Requirements: Pull out every row below word for word and leave the pictures out of your answer.

═══ Provided material

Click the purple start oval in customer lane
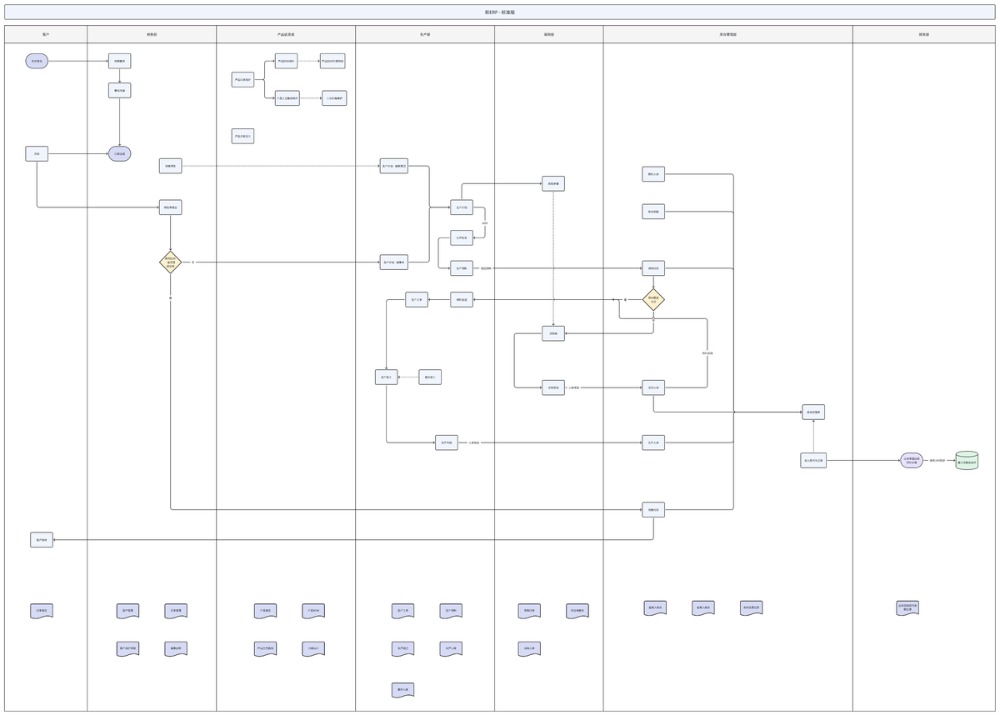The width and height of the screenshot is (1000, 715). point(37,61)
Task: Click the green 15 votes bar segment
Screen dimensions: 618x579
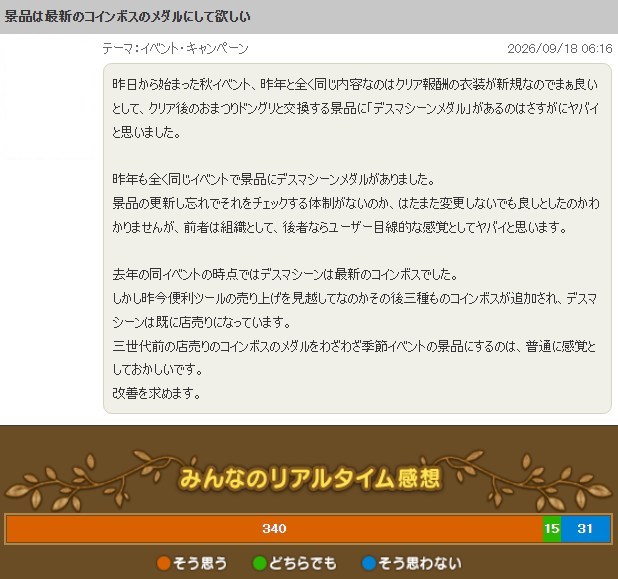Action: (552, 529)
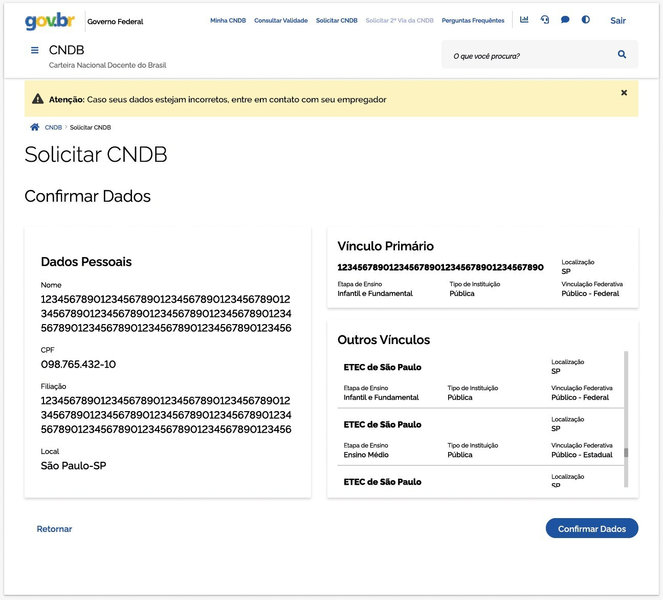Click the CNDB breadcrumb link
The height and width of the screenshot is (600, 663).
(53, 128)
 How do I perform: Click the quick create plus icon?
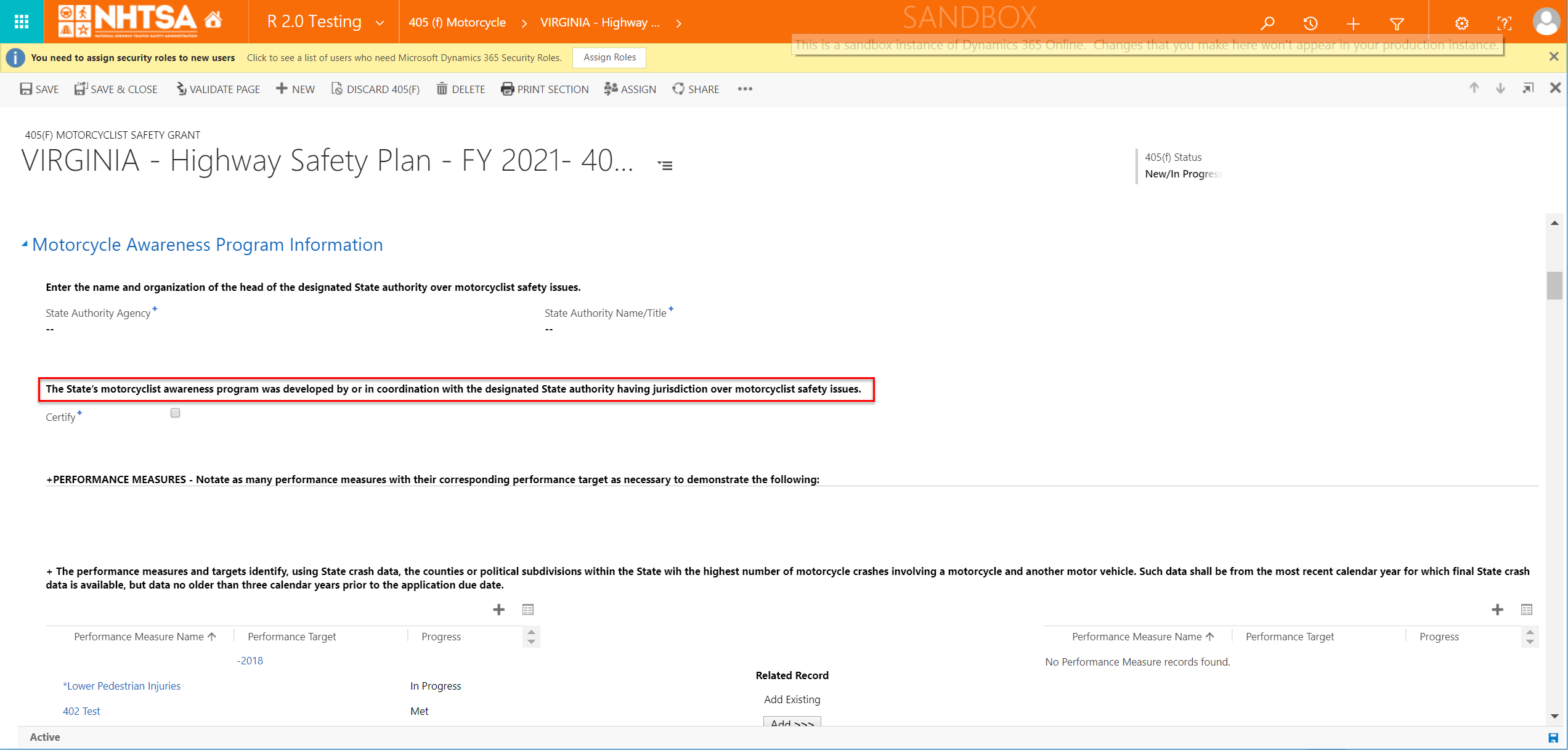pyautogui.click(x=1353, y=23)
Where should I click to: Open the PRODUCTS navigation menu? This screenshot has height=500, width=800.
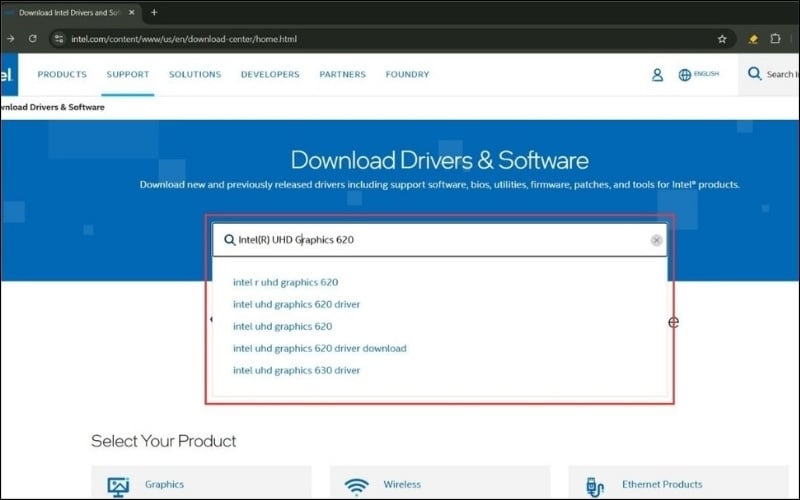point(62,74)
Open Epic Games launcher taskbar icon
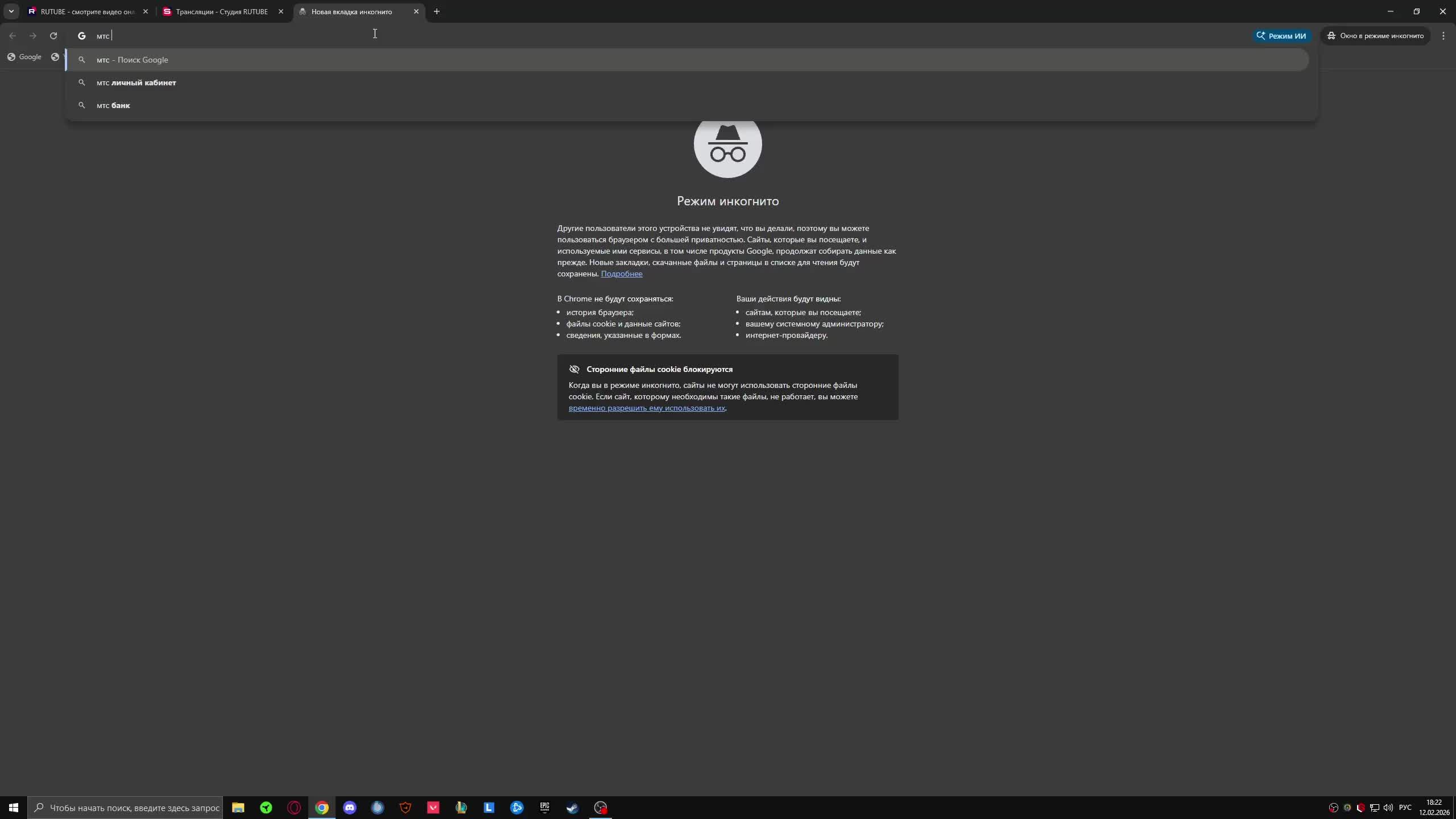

══════

Task solution:
Click the purple start oval in customer lane
The width and height of the screenshot is (1000, 715). point(37,61)
Task: Click the green 15 votes bar segment
Screen dimensions: 618x579
Action: (552, 529)
Click the CNDB breadcrumb link
The height and width of the screenshot is (600, 663).
(53, 128)
 How do I perform: Click the quick create plus icon?
pyautogui.click(x=1353, y=23)
Where should I click to: Open the PRODUCTS navigation menu? This screenshot has height=500, width=800.
point(62,74)
Open Epic Games launcher taskbar icon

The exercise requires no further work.